HOUSTON—The feature attraction of the Astros Foundation College Classic lived up to its billing.
“I’d say so,” said North Carolina ace Kent Emanuel. “2-1? Doesn’t get much better. Exactly what we expected, this kind of game . . . It was awesome; it was a lot of fun.”
Aces Emanuel and Austin Kubitza went head-to-head in a fine pitchers’ duel, and the Tar Heels broke a 1-1 tie in the ninth inning to beat Rice, 2-1.
UNC sparkplug leadoff man Chaz Frank doubled to left field with a man on first in the ninth inning, but catcher Korey Dunbar was thrown out at the plate, preserving the tie momentarily. But the savvy Frank took third on the throw to the plate, and scored the winning run on a wild pitch soon thereafter. Zech Lemond’s breaking ball squirted away from Rice catcher Geoff Perrott—not too far, but Frank broke immediately and slid in head-first just under the tag of Lemond, covering the plate.
“Chaz is one of the best baserunners I’ve coached,” North Carolina coach Mike Fox said. “We talk about that a lot: being ready, you never know when the ball’s going to get past the catcher. That was very heads-up on his part, he basically just kind of beat the pitcher to the plate. I thought we were fortunate to win, but it just comes down to a play like that or two in a 2-1 game.”

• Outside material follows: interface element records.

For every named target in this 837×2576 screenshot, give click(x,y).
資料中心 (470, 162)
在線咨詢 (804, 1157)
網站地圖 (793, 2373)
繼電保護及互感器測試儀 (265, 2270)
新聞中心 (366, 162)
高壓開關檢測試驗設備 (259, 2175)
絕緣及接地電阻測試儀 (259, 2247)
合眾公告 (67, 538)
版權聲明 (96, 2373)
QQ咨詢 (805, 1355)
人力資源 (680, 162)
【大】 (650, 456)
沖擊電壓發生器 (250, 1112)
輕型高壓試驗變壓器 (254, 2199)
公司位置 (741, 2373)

That was one of UNC’s few scoring chances against the Owls, because Austin Kubitza mowed the Tar Heels down, allowing just one run on four hits and two walks over 6 2/3 innings. Kubitza’s 78-83 mph slider gave UNC fits, and he added and subtracted effectively with his running, sinking 84-89 fastball. He used that sinker as many righties would use a changeup against a UNC lineup loaded with lefties.
“When he’s throwing strikes out there, his stuff was pretty good,” Rice coach Wayne Graham said. “He made some good hitters look pretty bad. That sinker was sinking a lot, they were struggling with it, too. They missed it a lot. He’s just got really good stuff, and good angles.”
Likewise, Emanuel worked in the 85-89 range, but his fastball also played up because of his angle and deception. He got out of trouble repeatedly with his 73-76 changeup, and he had success mixing his 69-71 curveball against righties and his 76-79 slider against lefties.
But the Owls got to him for a run in the second when Michael Aquino tripled and scored on a squeeze play, and they had other scoring chances throughout the game. But Emanuel stranded six runners in scoring position, and another Rice baserunner was thrown out at the plate by a wide margin in the sixth.
“I missed a lot of spots today, they capitalized a lot and got a lot of hits,” Emanuel said. “But that’s the beauty of it: If they get on, it doesn’t meant they’re scoring. Just staying out there and competing, just trying to get the next out, don’t worry about what just happened.”
Emanuel has always been a cool customer who never gets rattled—remember that four-hit, complete-game shutout he threw against Texas in the 2011 College World Series, when he was just a freshman? His poise is what makes him one of college baseball’s premier Friday starters, so it should be no surprise that he made big pitches in big spots against Rice.
“It was very typical of him: He’s not going to walk you, and we’ve got to play better defense behind him,” Fox said. “Kent gets in trouble at times, but he really dials it up. A couple situations where when he had to have a big out there, we left him out there for the last out and he was able to get that big out, they were first and second. That’s typical Kent: He gives us a chance to win.
“We knew runs were going to be hard to come by, and they certainly were. It was a great game, a terrific game. I thought their kid Kubitza was sensational—I didn’t think we were going to get a hit there for a while. He was really, really good, both sides of the plate. Fortunately Kent matched him, and we were able to hang in there.”